_WHAT TO WORK ON_. In the following material, identify every line holding the string "alternatives" and return it.

-- INPUT follows --

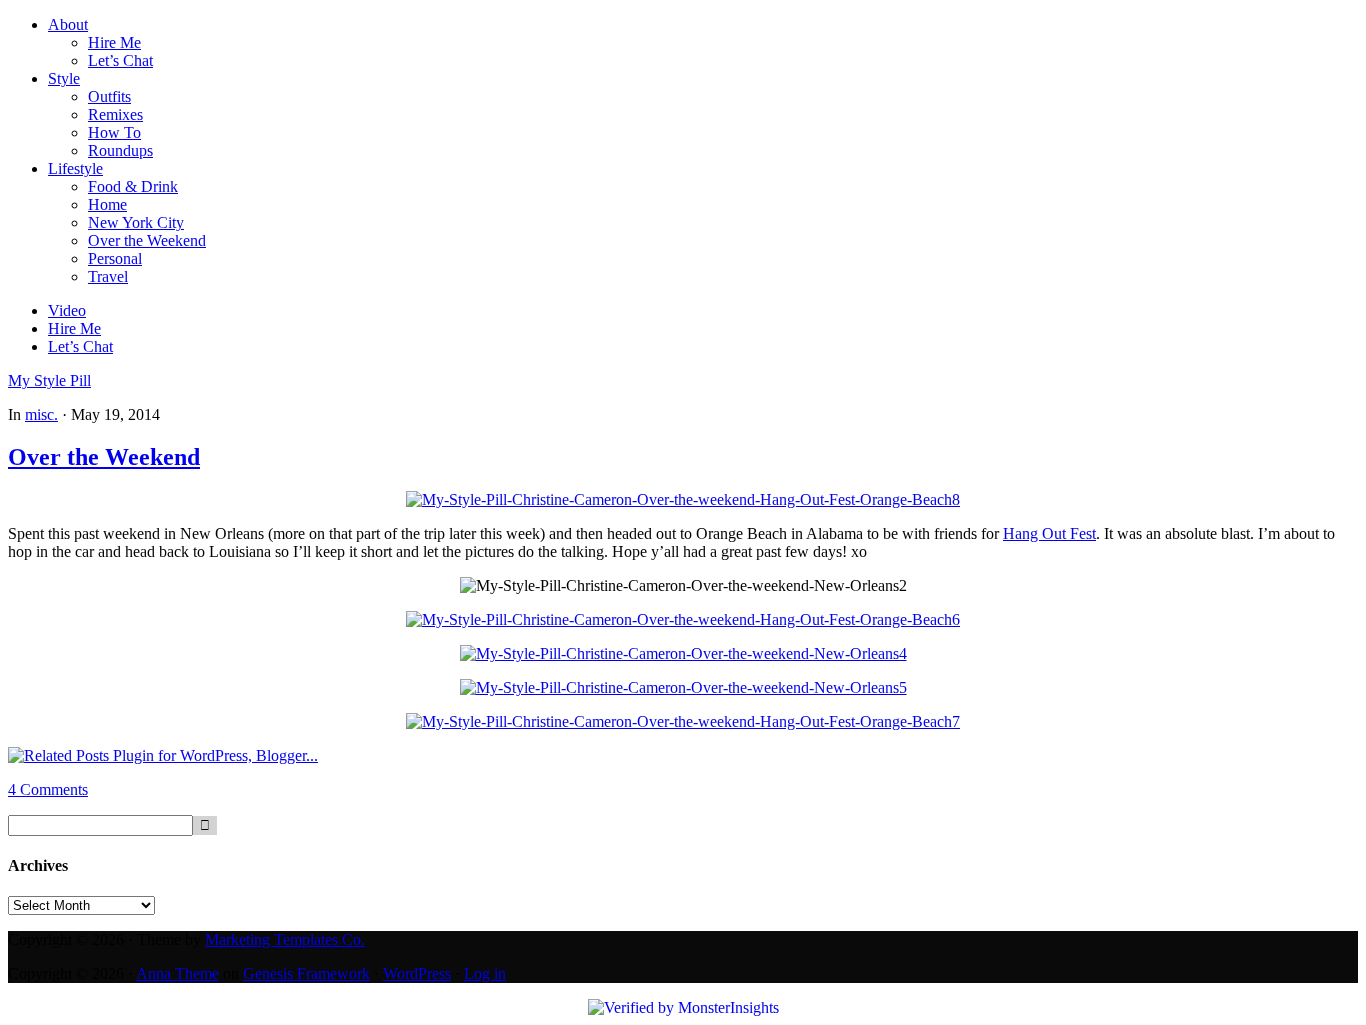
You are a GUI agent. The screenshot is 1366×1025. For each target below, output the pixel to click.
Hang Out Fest (1049, 533)
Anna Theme (177, 973)
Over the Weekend (104, 457)
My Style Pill (49, 380)
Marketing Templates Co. (285, 939)
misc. (41, 414)
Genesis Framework (306, 973)
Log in (485, 973)
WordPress (417, 973)
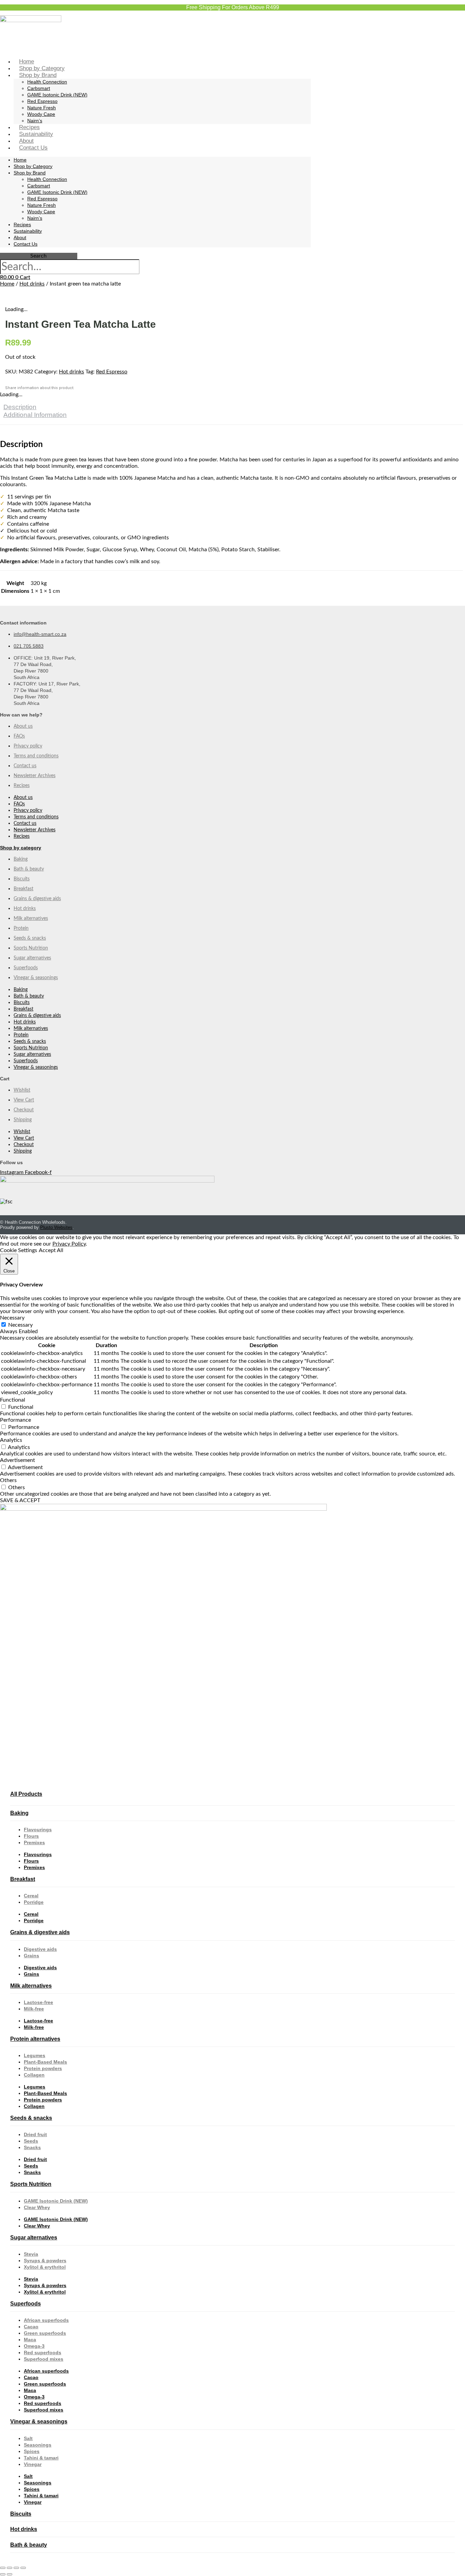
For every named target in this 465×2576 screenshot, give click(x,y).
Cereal (31, 1895)
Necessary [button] (12, 1318)
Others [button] (8, 1480)
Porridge (34, 1902)
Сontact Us (33, 147)
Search (38, 256)
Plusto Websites (56, 1227)
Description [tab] (19, 407)
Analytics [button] (11, 1440)
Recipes (29, 127)
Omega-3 (34, 2346)
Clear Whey (37, 2207)
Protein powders (43, 2068)
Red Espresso (42, 101)
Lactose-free (38, 2002)
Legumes (34, 2055)
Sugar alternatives (32, 958)
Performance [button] (15, 1420)
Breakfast (23, 888)
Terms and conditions (36, 756)
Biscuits (22, 879)
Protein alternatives (35, 2039)
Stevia (31, 2254)
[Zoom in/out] (2, 2568)
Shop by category (20, 847)
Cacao (31, 2326)
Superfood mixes (43, 2359)
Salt (28, 2438)
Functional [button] (12, 1400)
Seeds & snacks (30, 938)
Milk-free (34, 2008)
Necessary (20, 1325)
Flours (31, 1836)
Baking (21, 859)
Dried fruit (35, 2134)
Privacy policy (28, 746)
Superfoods (26, 968)
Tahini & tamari (41, 2458)
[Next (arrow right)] (9, 2574)
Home (26, 61)
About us (23, 726)
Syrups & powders (45, 2260)
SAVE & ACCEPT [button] (20, 1500)
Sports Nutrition (31, 948)
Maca (30, 2339)
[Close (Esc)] (23, 2568)
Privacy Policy (69, 1244)
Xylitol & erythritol (45, 2267)
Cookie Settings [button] (18, 1250)
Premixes (34, 1842)
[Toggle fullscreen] (9, 2568)
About (26, 141)
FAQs (19, 736)
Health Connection (47, 81)
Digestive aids (40, 1949)
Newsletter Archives (34, 775)
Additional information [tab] (35, 414)
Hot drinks (32, 284)
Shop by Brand (38, 75)
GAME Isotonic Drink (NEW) (57, 94)
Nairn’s (34, 120)
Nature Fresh (41, 107)
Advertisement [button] (17, 1460)
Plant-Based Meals (45, 2062)
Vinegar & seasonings (36, 977)
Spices (31, 2451)
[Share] (16, 2568)
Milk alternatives (31, 918)
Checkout (24, 1110)
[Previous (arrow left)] (2, 2574)
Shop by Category (42, 68)
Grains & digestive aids (37, 898)
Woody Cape (41, 114)
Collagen (34, 2075)
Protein (21, 928)
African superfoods (46, 2320)
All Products (26, 1794)
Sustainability (36, 134)
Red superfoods (42, 2352)
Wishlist (22, 1090)
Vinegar (33, 2464)
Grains (31, 1955)
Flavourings (38, 1829)
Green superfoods (45, 2333)
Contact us (25, 765)
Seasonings (37, 2445)
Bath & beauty (29, 869)
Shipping (23, 1119)
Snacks (32, 2147)
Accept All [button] (51, 1250)
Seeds (31, 2141)
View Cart (24, 1100)
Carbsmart (38, 88)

-- INPUT concluded --

_SOLUTION BELOW_.
Sugar alternatives (32, 958)
Protein alternatives (35, 2039)
Milk alternatives (31, 918)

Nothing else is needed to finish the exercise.